The compositions of murals in this cave is very distinctive. They adopted a centripetal layout. In the center, the scene of the Griddhakuta Dharma Assembly is surrounded by stories from the Lotus Sutra. This layout should have been influenced by the centripetal Pure Land illustrations from Chang’an and Kaifeng. Such a large centripetal illustration may have been introduced from Chang’an to Dunhuang in the 14th year of Zhenguan (640 A.D.), as the Tang army, led by Hou Junji, pacified Chotscho and opened up the Silk Road.
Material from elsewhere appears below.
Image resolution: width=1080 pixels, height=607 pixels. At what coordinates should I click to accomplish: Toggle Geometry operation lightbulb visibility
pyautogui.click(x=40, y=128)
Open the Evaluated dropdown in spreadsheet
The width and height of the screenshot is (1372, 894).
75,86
In short, the murals in Cave 23 showcases the contents from the Lotus Sutra, which feature vivid pictures of high values. Therefore, the cave is called the “Lotus Sutra Cave”. The customs and living scenes revealed by the murals are to certain extent beyond the framework of religious publicity, but allowed us to understand the social phenomena in history while being delighted by the pleasure from artistic appreciation. Knowing the content from the Lotus Sutra is of great significance for us to comprehensively understand and correctly evaluate the artistic achievements of ancient China in this cave.